| DOCUMENT PASSAGE |
▼▼▼

The point I'm trying to make is this. We, as gamers, have become so accustomed to the idea of having a tour guide whenever enrolling on a new journey. Even when we know all the button layouts, the general mechanics and the genre like the back of our hand, we still come to expect a warming embrace before being scooted on our way. But these five games, on the other hand, opt for a route less travelled. Say goodbye to conraradery. Say hello to being kicked in the face and volleyed down the road. Here are five games that straight up refuse to hold your hand.


5. Souls

We'll start off with one of the most obvious ones: Souls. Take any single Dark Souls game you like, it doesn't really matter, as they all follow a strict formula that rarely ever deviate from the award-winning recipe. What's the recipe made up of besides blood and death, you ask? Well, besides that inescapable feeling of being isolated, helpless and fueled by self-doubt, Souls does of course render you worthless from the moment you hit start.

It's a known fact that Dark Souls is a pretty tough spool of games. It gives you the very basics in order to survive the first four minutes, and then hands over the reins and asks you to conquer a mountain after stepping over a molehill. Without a single piece of advice or arrow to point you in the right direction, it gives you full control of your own journey. Does it work? Well, looking at the thread of games to leave FromSoftware's doors, I'm going to go ahead and say yes, yes it does.


4. Myst

Like you, I play puzzle games for the enormous sense of accomplishment that comes after unlocking certain secrets and plodding from one marker to the next. Myst, of course, is no different. It provides enough challenges to keep you second-guessing and maneuvering from one location to the next. But finding that first checkpoint, however, isn't the easiest task to scout out.

Like most puzzle games, once you get the feel for the world and assemble an arsenal with all the right tools, you find yourself connecting the dots without so much as a second thought. But when you first boot up Myst, you're given hardly a shred of assistance to help nudge you in the right direction. You're just, in many ways, abandoned and left to figure everything out for yourself. Perfect.


3. Outer Wilds

There's a reason why people love Outer Wilds, and also why the game went on to garner a boatload of awards after its release. Thanks to its non-linear gameplay and exceptional storytelling abilities, it went on to win over the hearts of millions of adventure-loving players. And the fact it doesn't hold your hand, in all fairness, is partly the reason for its widespread popularity.

▲▲▲

| SUPPLIED MATERIAL |
▼▼▼

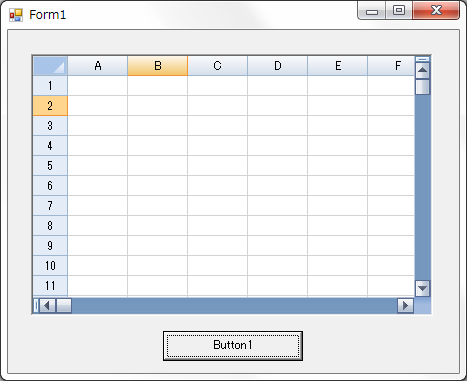Click Button1

(233, 346)
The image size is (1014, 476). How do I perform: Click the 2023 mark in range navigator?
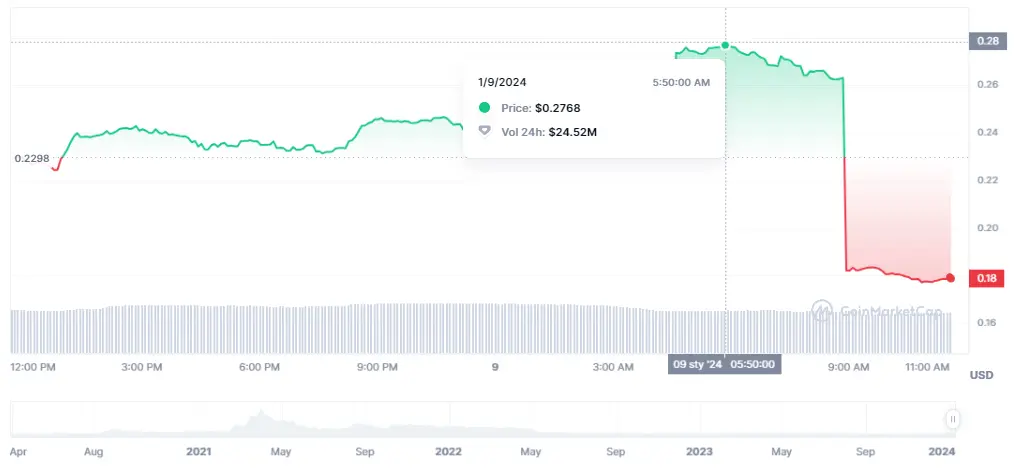[700, 451]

▲▲▲

| REQUIRED WORK |
In the article on games that refuse to hold your hand, which studio's doors does the Dark Souls series come from? This material comes from a separate source.

| ANSWER TO THE TASK |
FromSoftware.